I don't think it affects anything, but it may be something to be mindful of should this progress past the 'experimental' phases. Though maybe not in scope for the FreeBSD project, as it would be an impedance mismatch between NTP and IP specs for everybody (though maybe just the reference implementation does the 127 hack, I've not looked closely at full NTP specifications to see if this is enshrined there or not).

In D35741#811851, @imp wrote:
In D35741#811738, @imp wrote:

I dimly remember reading, 25-30 years ago, that some low-stratum NTP servers used 127.0.1.0/24 for their atomic clocks, but that's admittedly a corner case even if they use(d) FreeBSD.

Close. ntp never used 127.x addresses to talk to each other. For a while, though, stratum 1 clocks used that as the reference for different types of time source in a 4-byte field that often would also have the IP address of the upstream for stratum 2 and greater clocks.

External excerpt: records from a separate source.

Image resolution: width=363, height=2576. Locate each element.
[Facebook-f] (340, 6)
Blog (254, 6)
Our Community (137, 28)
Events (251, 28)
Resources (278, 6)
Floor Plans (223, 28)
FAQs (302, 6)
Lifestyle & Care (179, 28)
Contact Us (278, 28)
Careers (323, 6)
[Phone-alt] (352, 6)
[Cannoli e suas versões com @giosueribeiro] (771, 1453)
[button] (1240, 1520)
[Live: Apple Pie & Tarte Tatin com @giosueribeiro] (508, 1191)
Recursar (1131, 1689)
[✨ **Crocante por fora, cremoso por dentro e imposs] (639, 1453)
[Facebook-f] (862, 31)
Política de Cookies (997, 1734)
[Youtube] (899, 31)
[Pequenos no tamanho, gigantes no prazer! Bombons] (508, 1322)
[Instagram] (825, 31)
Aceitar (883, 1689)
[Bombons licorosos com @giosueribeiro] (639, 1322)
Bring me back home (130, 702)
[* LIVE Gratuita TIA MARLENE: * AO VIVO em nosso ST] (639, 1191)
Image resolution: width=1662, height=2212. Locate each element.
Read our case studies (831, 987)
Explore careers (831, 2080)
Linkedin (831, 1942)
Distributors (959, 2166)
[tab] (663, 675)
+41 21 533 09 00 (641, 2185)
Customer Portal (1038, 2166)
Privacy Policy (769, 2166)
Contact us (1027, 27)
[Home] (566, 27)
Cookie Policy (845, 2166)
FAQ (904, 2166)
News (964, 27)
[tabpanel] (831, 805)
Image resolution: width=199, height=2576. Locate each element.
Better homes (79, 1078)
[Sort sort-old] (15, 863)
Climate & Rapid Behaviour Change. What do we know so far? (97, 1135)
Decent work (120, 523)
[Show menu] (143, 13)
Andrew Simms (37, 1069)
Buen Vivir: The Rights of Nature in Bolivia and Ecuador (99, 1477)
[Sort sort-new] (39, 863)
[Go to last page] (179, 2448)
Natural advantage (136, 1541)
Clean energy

That was changed in the last 90s / early 2000s though I believe.

That matches the timeline and may well be what I (mis)remembered. Objection withdrawn.

I just looked more closely at the current ntpd sources. I may have been in error when it comes to it being removed. I still see a lot of it there, and in guides on the net for how to setup NTPd.

127.127.x.y was used as a pseudo address as well. 127.127.1.0 is used for normal hosts that aren't stratum 1 and X = refclock number, Y = 0 (or unit number) for stratum 1 clocks that get their time from a reliable source of truth.

So there's still some specialness in NTP, but they aren't for actual exchange of IP packets.

I don't think it affects anything, but it may be something to be mindful of should this progress past the 'experimental' phases. Though maybe not in scope for the FreeBSD project, as it would be an impedance mismatch between NTP and IP specs for everybody (though maybe just the reference implementation does the 127 hack, I've not looked closely at full NTP specifications to see if this is enshrined there or not).

Yes, ntp reference clock drivers are supposed to use this address range (How to Write a Reference Clock Driver and Reference Clock Support) as a pseudo or fictitious server.

One can install these drivers by selecting a driver in the ntp port using make config, building and installing a custom ntp. (No, we cannot enable them all in base or in the port because the drivers do conflict with each other, thus it is left to the sysadmin to select the ONE needed driver.)

sys/netinet/in.c
105

Normally we put comments above not below. And as indicated I'd only use the draft name (you already removed versions); the URLs in the past at least weren't long-term stable for drafts.

sys/netinet/in.c
105

In this case, I thought it was clearer to put the comment next to the description. I'd put the comment to the right, but there isn't room.

I'm not sure what you are saying about the URL. Are you saying that only the draft-schoen-* name should appear? That would seem to be missing information; seems like we'd also need to mention the site. But these URLs point to all the recent versions.

Any other comments on the references in the code? Any approvals for this version from the kernel/networking folks?

bjk added inline comments.
sys/netinet/in.c
105

Bjoern is saying that only the draft-schoen-* name should appear. I would prefer the URL to the draft's page (as in the current revision) but agree with Rod that linking to a specific version is probably a bad idea at this point.
The historical issues with URLs being not-long-term-stable I assume relates to the old practice of actually removing drafts from the main repository when they expire (after 6 months), but that has not been practice for quite some years, and there is general understanding that the value of having the old drafts available and stable references outweighs the "forced expiration".